ImageTo the uninitiated, words like “Google” and “Hadoop” sound like the stuff of a futuristic make-believe world. Being that the MapReduce paper published by Google scientists Jeffrey Dean and Sanjay Ghemawat in 2004 inspired Hadoop, the coming together of Hadoop and Google is a match made in the cloud. And the partnership between MapR and Google to run MapR’s Enterprise Distribution for Hadoop on Google Compute Engine is anything but science fiction. Here’s a look at some of the major benefits of using Hadoop on Google Compute Engine.

Flexibility

Running Hadoop on Google Compute Engine leverages the power and efficiency of Google’s data centers to execute at scale and solve large problems. Utilizing the Google Cloud Platform, enterprises have the flexibility to expand or contract the cluster size on demand to provision precisely the amount of resources required to meet their data processing needs.

World-record speed and performance

With MapR’s Enterprise Distribution for Hadoop on Google Compute Engine, it’s possible to spin up well over a thousand servers in a matter of minutes and run scalable applications at blazing fast speeds. In fact, MapR ran Hadoop on the Google Compute Engine and set a world record for MinuteSort. MapR sorted 15 billion 100-byte records in only 60 seconds. It was done on 2,103 virtual instances, each consisting of four virtual cores and a virtual disk.

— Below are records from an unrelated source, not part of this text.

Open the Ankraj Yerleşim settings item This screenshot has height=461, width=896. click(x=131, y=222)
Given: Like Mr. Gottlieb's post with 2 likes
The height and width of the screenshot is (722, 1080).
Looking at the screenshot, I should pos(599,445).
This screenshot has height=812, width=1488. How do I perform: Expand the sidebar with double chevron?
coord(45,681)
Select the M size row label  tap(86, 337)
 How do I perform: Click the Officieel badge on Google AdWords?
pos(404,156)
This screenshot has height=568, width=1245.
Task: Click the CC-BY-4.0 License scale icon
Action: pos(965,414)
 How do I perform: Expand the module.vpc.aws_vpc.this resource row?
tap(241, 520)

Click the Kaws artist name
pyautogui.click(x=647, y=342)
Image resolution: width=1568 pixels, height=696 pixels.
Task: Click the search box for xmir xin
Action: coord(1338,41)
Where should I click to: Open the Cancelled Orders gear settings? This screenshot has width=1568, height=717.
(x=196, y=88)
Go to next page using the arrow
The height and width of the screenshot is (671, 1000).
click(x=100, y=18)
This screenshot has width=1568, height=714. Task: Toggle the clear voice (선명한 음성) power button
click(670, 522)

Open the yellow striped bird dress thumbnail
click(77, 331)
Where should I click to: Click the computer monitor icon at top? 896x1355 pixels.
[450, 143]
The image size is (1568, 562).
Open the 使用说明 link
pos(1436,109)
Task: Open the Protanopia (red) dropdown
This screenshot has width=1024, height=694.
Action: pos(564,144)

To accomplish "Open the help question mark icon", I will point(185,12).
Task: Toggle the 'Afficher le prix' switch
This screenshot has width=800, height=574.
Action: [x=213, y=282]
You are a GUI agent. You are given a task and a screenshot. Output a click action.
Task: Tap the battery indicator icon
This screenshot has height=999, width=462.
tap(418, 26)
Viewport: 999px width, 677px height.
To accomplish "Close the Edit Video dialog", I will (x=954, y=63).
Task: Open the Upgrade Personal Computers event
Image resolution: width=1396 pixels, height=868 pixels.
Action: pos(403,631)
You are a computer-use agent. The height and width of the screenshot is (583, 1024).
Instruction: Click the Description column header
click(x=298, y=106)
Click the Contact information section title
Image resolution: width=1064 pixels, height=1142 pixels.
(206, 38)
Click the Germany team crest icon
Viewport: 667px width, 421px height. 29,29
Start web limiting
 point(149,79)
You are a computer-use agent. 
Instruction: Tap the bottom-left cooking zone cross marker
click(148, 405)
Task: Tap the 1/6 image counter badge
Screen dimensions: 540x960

The Hadoop/Google virtualized cloud environment set the record using far fewer servers, disks and cores than Yahoo used in setting the prior record. To put it simply, Hadoop on Google Cloud Platform not only does more with less, it does so faster than the best and biggest on on-premise Big Data platforms. This type of performance allows enterprises to tackle large-scale workloads quickly and easily to gain greater business insights and competitive advantage to drive higher ROI.

Cost-effectiveness

According to MapR CEO John Schroeder, who discusses Hadoop and Google Compute Engine at Google I/O, the physical hardware that an enterprise would need to approximate what Yahoo used to achieve its 62-second benchmark would conservatively cost $6 million to acquire and several months to install. And those estimates, Schroeder explains, don’t even factor in the costs of all the electrical needed to handle the server load, not to mention the 50-75 tons of air conditioning that would be required to cool the data center. In contrast, Schroeder offers that the cost of running Hadoop on Google Compute Engine for the 54 seconds it took to set the new 1TB Terasort benchmark was a mere $16.

Utilizing Google as the cloud provider eliminates the need for enterprises to pay huge costs for on-premise servers that need to be switched out for newer models every 3 years and may never be used to full capacity. Enterprises only pay Google for the resources they use to meet their data processing demands. And the costs associated with running Enterprise Hadoop on Google Compute Engine are extremely reasonable compared to traditional infrastructure.  

In short, if you’re looking for a flexible, fast, and cost effective Big Data platform, MapR’s Hadoop distribution running on Google Compute Engine just might be the right solution for your business.